[Texte source]

○ ○ ○ ○

Le ministère de l’Industrie et du Commerce a lancé, le 27 novembre dernier, une enquête antidumping qui pourrait bien rebattre les cartes d’un marché jusqu’ici discret : celui du PVC égyptien. Une décision aux apparences techniques, mais dont les implications dépassent largement les codes douaniers.
Dumping avéré
L’objet du litige n’est autre que la résine de PVC, issue de la polymérisation en suspension du monomère de vinyle. Derrière cette matière première se dessine une bataille économique. L’Égypte, unique pays visé, voit ses principaux exportateurs au cœur des préoccupations marocaines.
Pour l’enquête, l’Egyptian Petrochemicals Company (EPC) a coopéré, en fournissant des données précises, permettant de calculer la valeur normale sur la base des prix de vente domestiques sortie usine et les prix à l’export sur les montants facturés aux clients marocains.

○ ○ ○ ○

[Consignes]
A – D'après le texte sur le PVC égyptien, quelle entreprise a coopéré à l'enquête en fournissant des données précises ?
B – Recopiez, s'il vous plaît, tout ce qui va de « Dumping avéré » jusqu'à « des préoccupations marocaines. » dans le texte sur le PVC égyptien.
Les enregistrements forment un matériau à part, indépendant du texte sur le PVC égyptien.

[Extraits de données]
○ ○ ○ ○

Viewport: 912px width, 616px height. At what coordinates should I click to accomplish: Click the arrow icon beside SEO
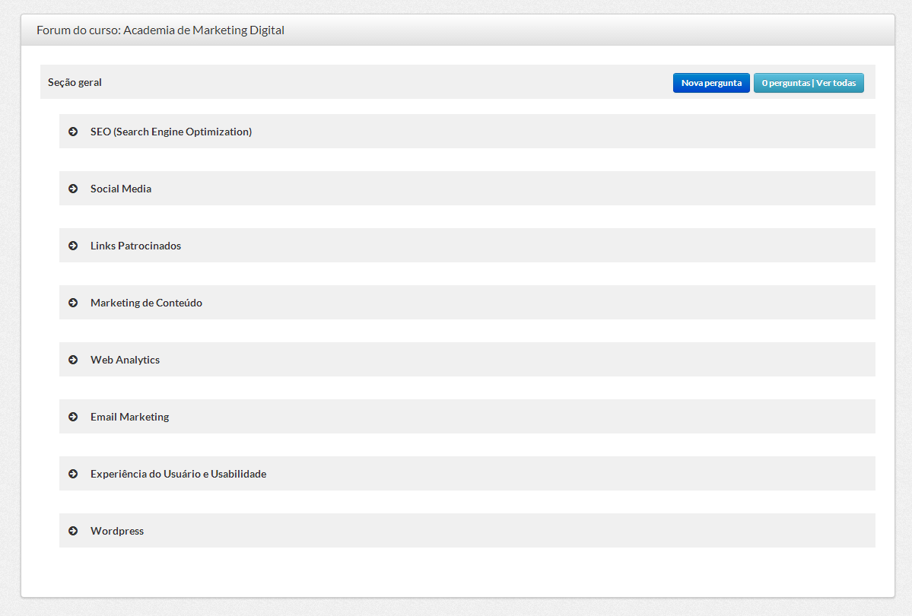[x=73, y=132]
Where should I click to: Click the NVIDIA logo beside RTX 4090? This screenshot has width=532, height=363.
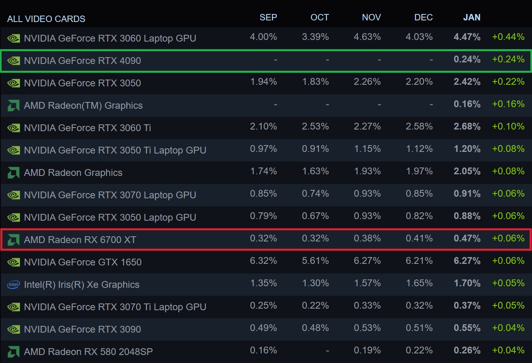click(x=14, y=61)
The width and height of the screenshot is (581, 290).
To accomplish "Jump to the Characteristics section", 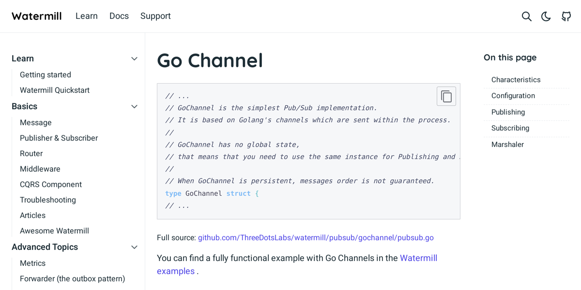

○ ○ ○ ○

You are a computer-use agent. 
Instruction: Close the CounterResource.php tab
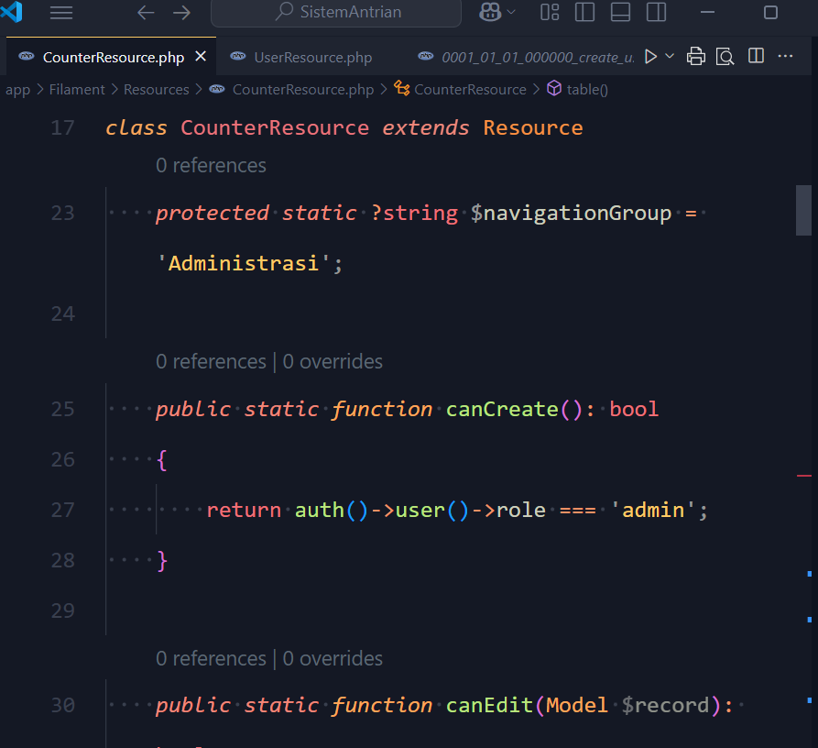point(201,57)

○ ○ ○ ○

[Corrigé de l'exercice]
A – L'Egyptian Petrochemicals Company (EPC).

B –
Dumping avéré
L’objet du litige n’est autre que la résine de PVC, issue de la polymérisation en suspension du monomère de vinyle. Derrière cette matière première se dessine une bataille économique. L’Égypte, unique pays visé, voit ses principaux exportateurs au cœur des préoccupations marocaines.